Mihail Obrocea scite author profile

Summary Preferentially expressed antigen in melanoma (PRAME) and prostate-specific membrane antigen (PSMA) are tumor-associated antigens implicated in cellular differentiation, genetic stability, and angiogenesis. MKC1106-PP is an immunotherapeutic regimen cotargeting PRAME and PSMA, comprised of a recombinant plasmid (pPRA-PSM encoding fragments derived from both antigens) and 2 peptides (E-PRA and E-PSM derived from PRAME and PSMA, respectively). This multicenter study evaluated MKC1106-PP with a fixed plasmid dose and 2 different peptide doses, administered by intralymph node injection in a prime-boost sequence in human leukocyte antigen-A*0201 and tumor-antigen-positive patients with progressing metastatic solid tumors who had failed standard therapy. Immune monitoring was done by tetramer and enzymatic-linked immune spot analysis. The treatment was well tolerated, with no significant differences in safety, immune response, and clinical outcome relative to peptide doses. Fifteen of 24 evaluable patients showed an immune response, as defined by the expansion of PRAME-specific or PSMA-specific T cells in the blood.
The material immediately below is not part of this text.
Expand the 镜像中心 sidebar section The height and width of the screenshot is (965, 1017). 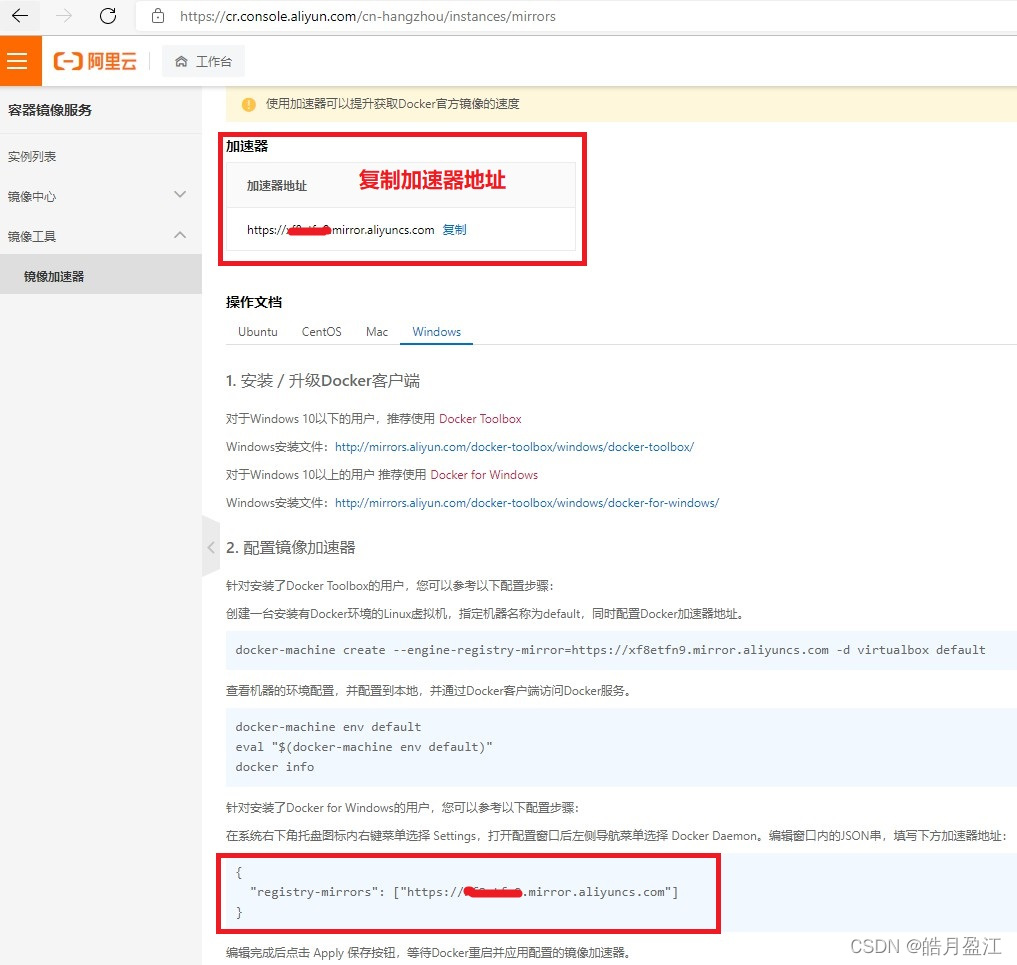coord(180,196)
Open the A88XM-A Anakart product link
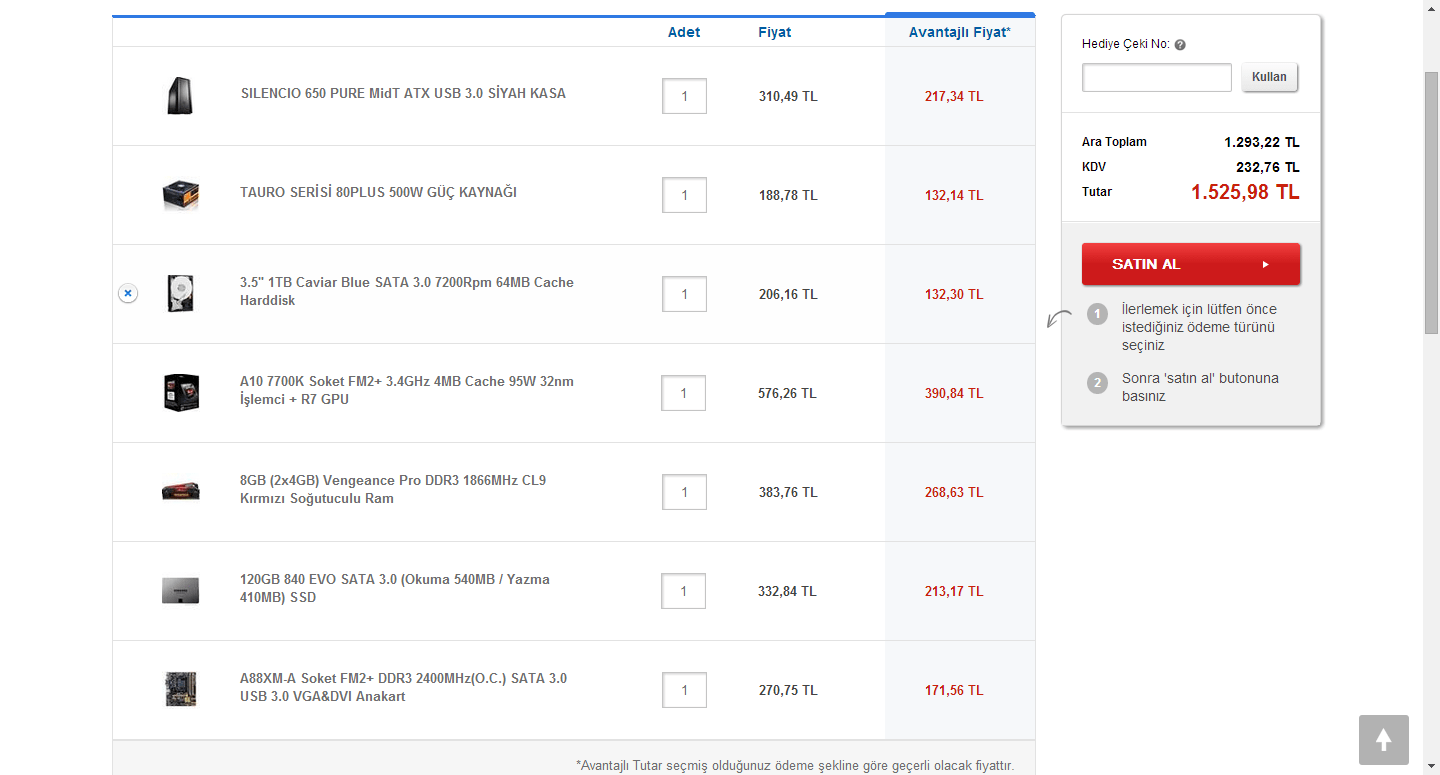1440x775 pixels. (403, 687)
There were no partial or complete responses by the Response Evaluation Criteria in Solid Tumors. Seven patients showed stable disease (SD) for 6 months or longer, or prostate specific antigen decline: 4 of 10 with prostate carcinoma, 2 of 2 with renal clear cell carcinoma, and 1 of 10 with metastatic melanoma. In addition, there was an association between the induction and persistence of antigen-specific T cells in blood above baseline levels and disease control, defined as SD for 6 months or longer. These results support further development of MKC1106-PP in specific clinical indications.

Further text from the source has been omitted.